[Records for finding items on the screen]
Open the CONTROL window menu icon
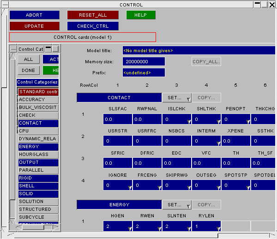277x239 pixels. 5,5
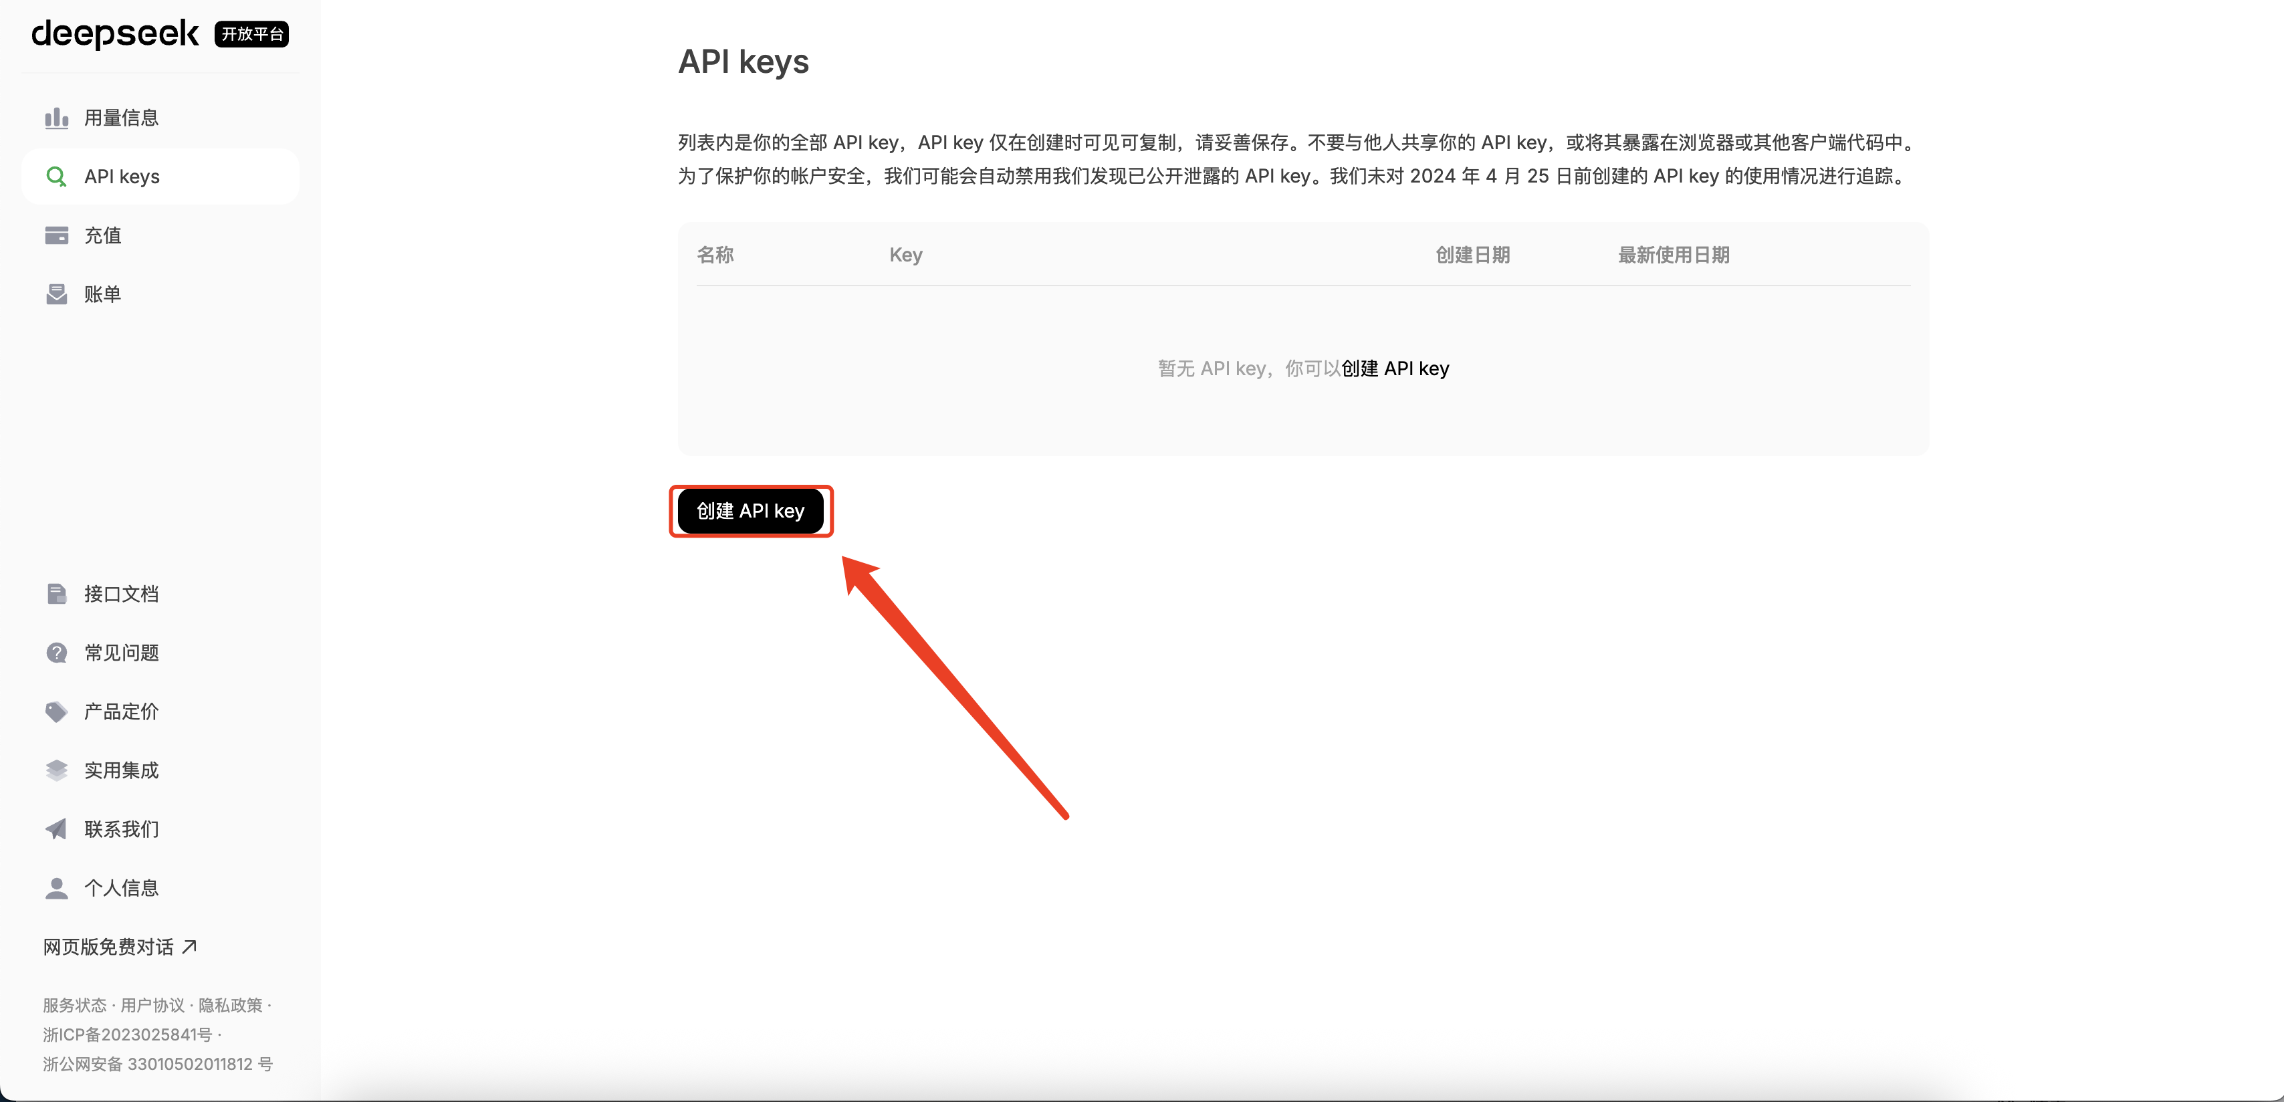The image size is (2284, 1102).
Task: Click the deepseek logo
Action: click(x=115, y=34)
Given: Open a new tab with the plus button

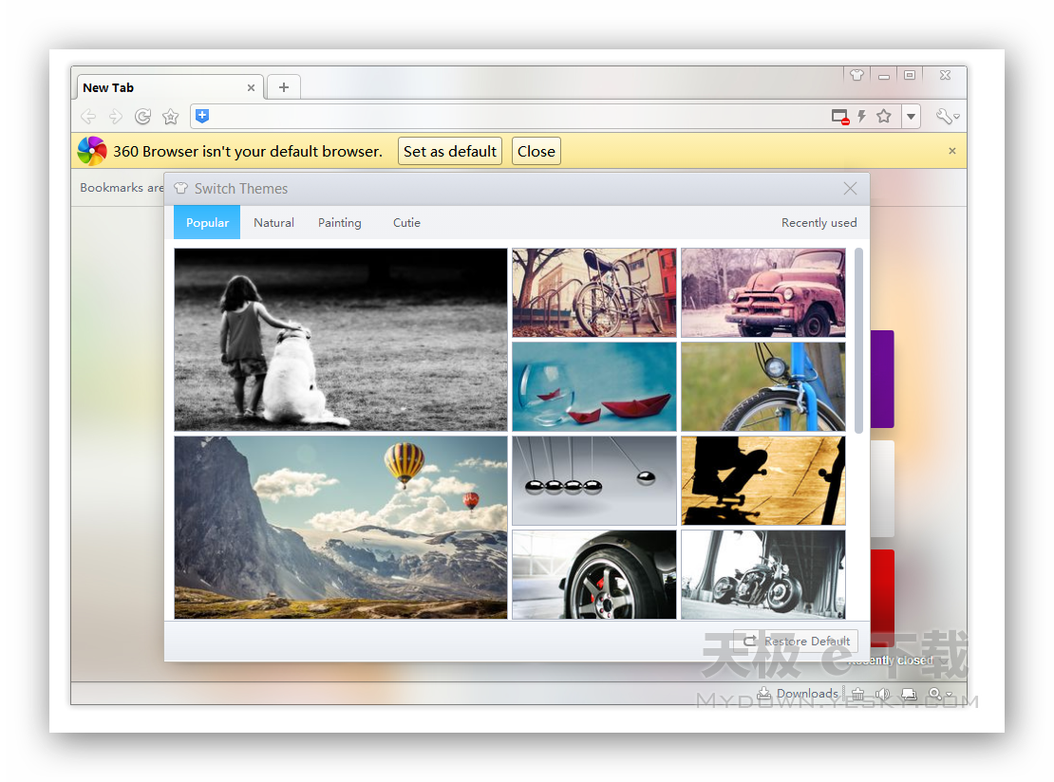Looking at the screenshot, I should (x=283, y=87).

=== SET PROBLEM ===
Across all the records, change "Open" to "Launch" and write the lines out again with nothing else altered. Don't include the pictures.

=== EXERCISE OUTPUT ===
Launch the CONTROL window menu icon
277x239 pixels. 5,5
The image size is (2284, 1102).
Task: Click the deepseek logo
Action: click(x=115, y=34)
Given: Launch a new tab with the plus button

Looking at the screenshot, I should (x=283, y=87).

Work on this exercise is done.